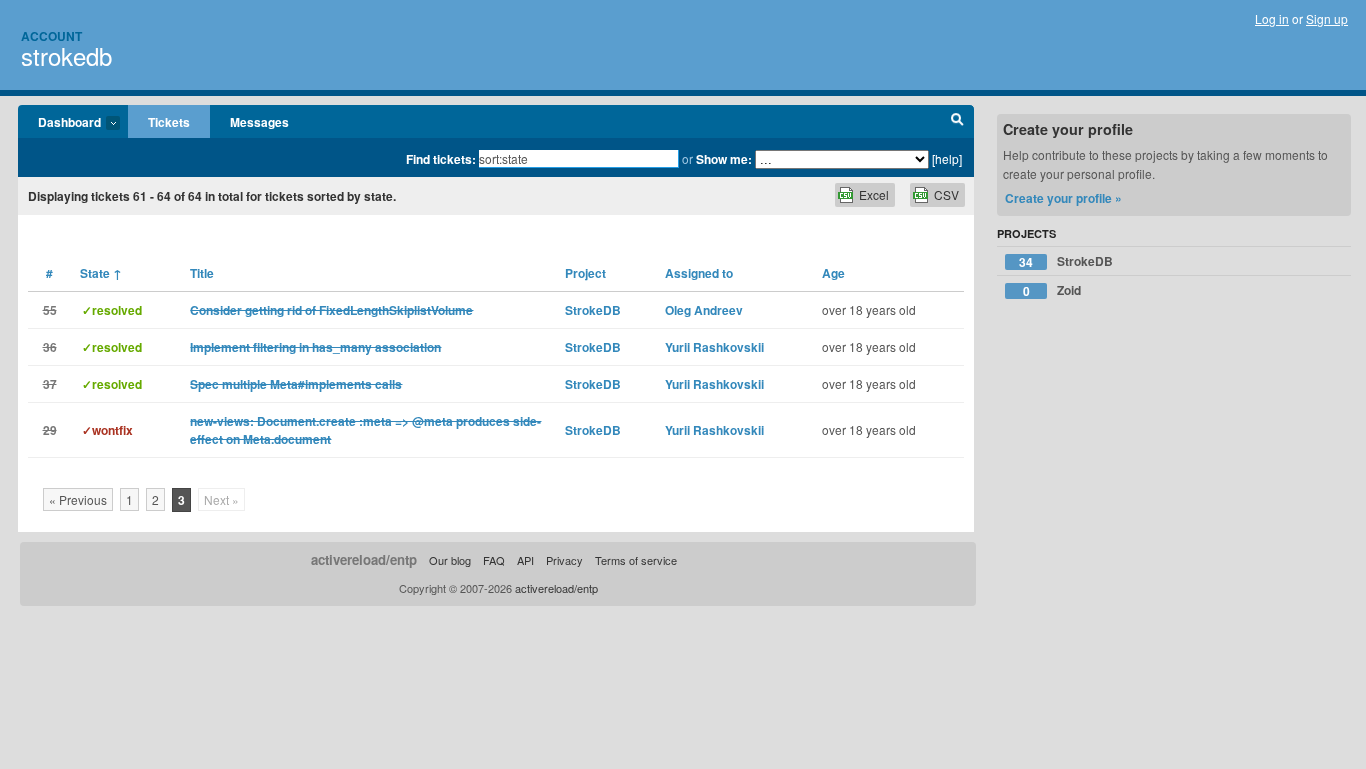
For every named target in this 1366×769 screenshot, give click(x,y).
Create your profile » (1063, 198)
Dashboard (59, 123)
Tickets (169, 122)
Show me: (724, 159)
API (525, 560)
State (101, 273)
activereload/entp (364, 559)
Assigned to (699, 273)
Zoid (1052, 290)
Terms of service (636, 560)
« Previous (78, 499)
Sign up (1327, 18)
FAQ (494, 560)
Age (833, 273)
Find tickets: (441, 159)
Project (585, 273)
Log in (1272, 18)
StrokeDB (593, 310)
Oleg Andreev (704, 310)
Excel (874, 194)
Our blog (450, 560)
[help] (947, 158)
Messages (259, 122)
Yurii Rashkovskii (714, 347)
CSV (946, 194)
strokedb (66, 55)
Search (957, 122)
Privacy (564, 560)
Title (202, 273)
______
▸ **Task**: Rewrite the records from the line with "Excel (874, 194)" through the end of the records, replacing "Search" with "Find" and leaving everything else unchanged.

▸ **The solution**:
Excel (874, 194)
Our blog (450, 560)
[help] (947, 158)
Messages (259, 122)
Yurii Rashkovskii (714, 347)
CSV (946, 194)
strokedb (66, 55)
Find (957, 122)
Privacy (564, 560)
Title (202, 273)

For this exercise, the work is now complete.